# [EXERCISE DESCRIPTION]
Would you return the lines from the one that contains "Die DGMG (904, 162)" to the last line of the entries below, exactly and with nothing added?
##### DATASET CONTENT #####
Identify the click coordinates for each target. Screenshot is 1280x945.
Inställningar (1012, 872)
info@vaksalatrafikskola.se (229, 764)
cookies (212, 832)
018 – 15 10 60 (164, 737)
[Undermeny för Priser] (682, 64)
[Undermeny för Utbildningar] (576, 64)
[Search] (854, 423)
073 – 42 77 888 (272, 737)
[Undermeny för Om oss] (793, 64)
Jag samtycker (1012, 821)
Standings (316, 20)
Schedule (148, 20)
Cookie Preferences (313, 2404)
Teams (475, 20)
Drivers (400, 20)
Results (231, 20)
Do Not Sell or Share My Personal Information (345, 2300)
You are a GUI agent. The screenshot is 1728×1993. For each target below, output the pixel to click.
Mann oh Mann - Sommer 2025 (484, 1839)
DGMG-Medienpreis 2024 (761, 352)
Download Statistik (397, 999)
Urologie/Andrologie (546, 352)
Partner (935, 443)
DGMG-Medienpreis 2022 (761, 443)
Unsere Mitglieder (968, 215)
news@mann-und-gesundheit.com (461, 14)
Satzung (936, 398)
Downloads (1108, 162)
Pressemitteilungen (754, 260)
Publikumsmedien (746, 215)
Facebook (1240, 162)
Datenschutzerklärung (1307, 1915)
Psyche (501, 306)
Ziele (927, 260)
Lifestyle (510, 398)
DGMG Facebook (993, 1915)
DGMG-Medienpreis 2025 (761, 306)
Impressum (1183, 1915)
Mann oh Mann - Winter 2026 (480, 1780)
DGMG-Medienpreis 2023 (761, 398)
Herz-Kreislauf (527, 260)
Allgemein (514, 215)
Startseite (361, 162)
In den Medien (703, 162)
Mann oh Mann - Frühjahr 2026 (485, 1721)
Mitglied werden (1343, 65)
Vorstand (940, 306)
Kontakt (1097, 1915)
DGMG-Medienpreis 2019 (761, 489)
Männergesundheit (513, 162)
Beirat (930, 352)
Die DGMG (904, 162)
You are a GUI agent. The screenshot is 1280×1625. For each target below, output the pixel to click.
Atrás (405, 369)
#####
# [YOUR SOLUTION]
Die DGMG (904, 162)
You are a GUI agent. The screenshot is 1280×1625. For each target below, output the pixel to click.
Atrás (405, 369)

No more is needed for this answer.